Mean square deviation between calculated and experimental values is 0.7 Log P units. That is of the same order of accuracy as the currently used experimental techniques for determining LogP!

The figure demonstrates calculated Log P values plotted against their experimental ones for over 900 organic molecules (actually drugs from The Drug Bank database). The calculation showed excellent correlation with experimental values: R2 = 0.94.

The Ligands can be supplied in one of the commonly used chemical file formats such as .hin, .pdb, .sdf, .mol2. For LogD calculation pKa value is necessary. If its experimental value is unavailable, you can order our pKa calculation service first to predict these values and then to calculate LogD.

The output data includes LogP and LogD in logarithmic units and estimation of compliance of the drugs with Lipinski's rule of 5.

Plasma protein binding - affinity constant for serum albumin;
pKa - the negative log to base 10 of the acid dissociation constant;
LogBB - blood-brain barrier permeation;
Lipinski's Rule of Five, an evaluation of druglikeness.

Virtual Identification of a Protein Target

This service identifies a target protein for your active compound (e.g. compounds from natural substrates: herbs, venoms etc).
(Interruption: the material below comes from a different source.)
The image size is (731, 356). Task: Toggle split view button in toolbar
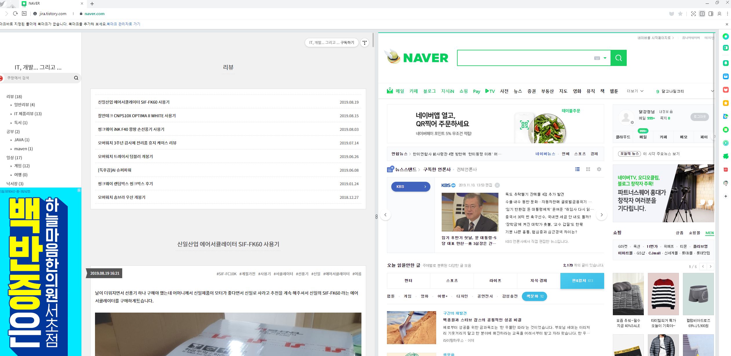702,14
If you possess or have developed yourself an active compound and you are interested in the identification of the protein target which your compound is working against, we can offer a fast and cost efficient identification method for the desired target.

The identification process includes virtual screening of your compound against few representative proteins. The active sites of the proteins with high affinity to your compound are considered as sensitive. Your compound will be screened against all proteins containing certain sensitive active sites. As a result of this procedure the desired protein will be identified.

The same process can be applied to a complex mixture containing many compounds, for example natural extracts. You don’t need to separate and isolate every mixture ingredient.

It will be enough to proceed to the virtual screening for every component as shown above and to find out the active compound and the appropriate desired protein.